PASSAGE
╔══

This resistor needs to be sized to prevent excessive current from flowing into the PGOOD pin whenever the open
drain FET is turned on. The recommendation is to use a 10 kΩ–100 kΩ resistor. This range of values is a
compromise between rise time and power dissipation.
CATCH DIODE
The catch or freewheeling diode acts as the bottom switch in a non-synchronous buck switcher. Because of this,
the diode has to handle the full output current whenever the FET is not conducting. Therefore, it must be sized
appropriately to handle the current. The average current through the diode can be calculated by the equation:
ID_AVG = IOUT•(1–D)
(18)
Care should also be taken to ensure that the reverse voltage rating of the diode is adequate. Whenever the FET
is conducting the voltage across the diode will be approximately equal to VIN. It is recommended to have a
reverse rating that is equal to 120% of VIN to ensure adequate guard banding against any ringing that could
occur on the switch node.
Selection of the catch diode is critical to overall switcher performance. To obtain the optimal performance, a
Schottky diode should be used due to their low forward voltage drop and fast recovery.

╚══

GIVEN INFORMATION
╔══

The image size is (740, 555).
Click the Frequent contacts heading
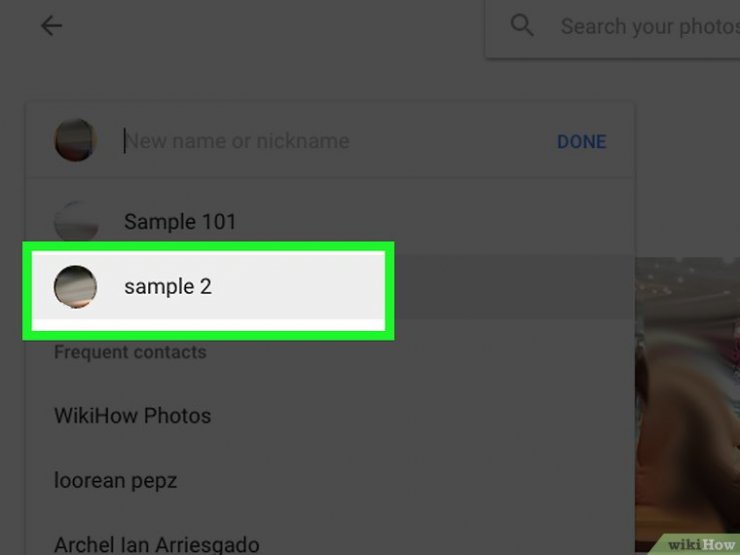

╚══

TASKS TO PERFORM
A. In the buck switcher passage:
(i) What resistor range is recommended for the PGOOD pin?
(ii) What reverse voltage rating, as a percentage of VIN, is recommended for the catch diode?
(iii) Which type of diode should be used, and for what two properties?
B. Can you give the part of the buck switcher passage that opens with the words containing "Selection of the" and closes with "and fast recovery.", changing "critical" to "essential"?
C. What comes next in the buck switcher passage? Continue it from its last sentence.

OUTPUTS FOR THE TASKS
A.
(i) 10 kΩ–100 kΩ.
(ii) 120% of VIN.
(iii) A Schottky diode, for its low forward voltage drop and fast recovery.

B.
Selection of the catch diode is essential to overall switcher performance. To obtain the optimal performance, a
Schottky diode should be used due to their low forward voltage drop and fast recovery.

C.
BYPASS CAPACITOR
A bypass capacitor must be used on the AVIN line to help decouple any noise that could interfere with the analog
circuitry. Typically, a small (1 µF) ceramic capacitor is placed as close as possible to the AVIN pin.
EXTERNAL OPERATION STARTUP
The total startup time, from the initial VIN rise to the time VOUT reaches its nominal value is determined by three
separate steps. Upon the rise of VIN, the first step to occur is that the EXTVCC voltage has to reach its nominal
output voltage of 3.65V before the internal circuitry is active. This time is dictated by the output capacitance (1
µF) and the current limit of the regulator (5 mA typical), which will always be on the order of 730 µs. Upon
reaching its steady state value, an internal delay of 200 µs will occur to ensure stable operation. Upon
completion the LM2696 will begin switching and the output will rise. The rise time of the output will be governed
by the soft-start capacitor. To highlight these three steps a timing diagram please refer to Figure 20.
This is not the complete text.